Em São Sebastião do Caí a situação não é muito diferente. Segundo a coordenadora do atendimento especializado de São Sebastião do Caí, enfermeira Sandra Miyuki Hasegawa, na cidade também está sendo registrado grande número de jovens soropositivos. “A gente está vendo que temos que aumentar e melhorar o atendimento, porque realmente está aumentando bastante, e a demanda para um infectologista, que é o que a gente tem, está ficando muito pesada”, declara. A cidade é referência regional no tratamento de pacientes portadores do vírus HIV, atendendo Pareci Novo, Harmonia, Tupandi e Capela de Santana, e recebendo verbas diferenciadas pelo serviço.
“O preconceito ainda mata mais”
Para além do estigma com a comunidade LGBTQIA+, a assistente social Ana fala sobre o próprio preconceito que o positivado tem com a sua condição. “A relação sexual desprotegida não causa medo, mas o diagnóstico causa. O medo maior às vezes é de que alguém descubra, do que do tratamento. O preconceito ainda mata mais, então a gente tem isso como desafio, e é muito comum o preconceito da pessoa com ela mesma”, diz.
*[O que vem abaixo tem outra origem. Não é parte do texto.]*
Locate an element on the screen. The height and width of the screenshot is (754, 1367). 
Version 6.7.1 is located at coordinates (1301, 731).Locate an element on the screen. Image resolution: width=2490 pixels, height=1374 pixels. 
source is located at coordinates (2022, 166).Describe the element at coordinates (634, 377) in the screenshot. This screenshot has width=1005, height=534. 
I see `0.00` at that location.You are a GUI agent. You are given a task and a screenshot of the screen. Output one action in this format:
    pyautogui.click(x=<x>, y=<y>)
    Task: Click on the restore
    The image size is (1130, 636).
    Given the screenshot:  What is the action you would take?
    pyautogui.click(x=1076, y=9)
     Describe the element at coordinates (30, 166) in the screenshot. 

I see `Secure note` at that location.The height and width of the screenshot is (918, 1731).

Segundo Marina, esse preconceito é acentuado para a comunidade LGBTQIA+, que já sofre com o isolamento e preconceito da sociedade e muitas vezes da família. “A gente já vive isso, e quando você tem um adicional que é a condição enquanto pessoa vivendo com HIV isso se torna um problema maior”, declara. Para ela, movimentos sociais e ONG’s atuam como parceiros para diminuir essa problemática de acolhimento.
De acordo com Ana, o uso da informação é um grande desafio para os profissionais da saúde. “Essa geração tem acesso às redes sociais; a questão é a formação, o que ele aprende e o que ele vai aplicar. A melhor forma de se cuidar é buscar informação, e informação adequada”, completa.
Felipe acrescente que o tema sexo ainda é um tabu na sociedade. “Nós somos uma população que é doente em educação sexual. A gente não tem educação sexual adequada, a gente não conversa sobre sexo com os filhos, com a família, e o assunto é pouco abordado nas escolas. Isso piora a questão do estigma, e a gente tem que falar mais, conversar e educar as crianças”, declara.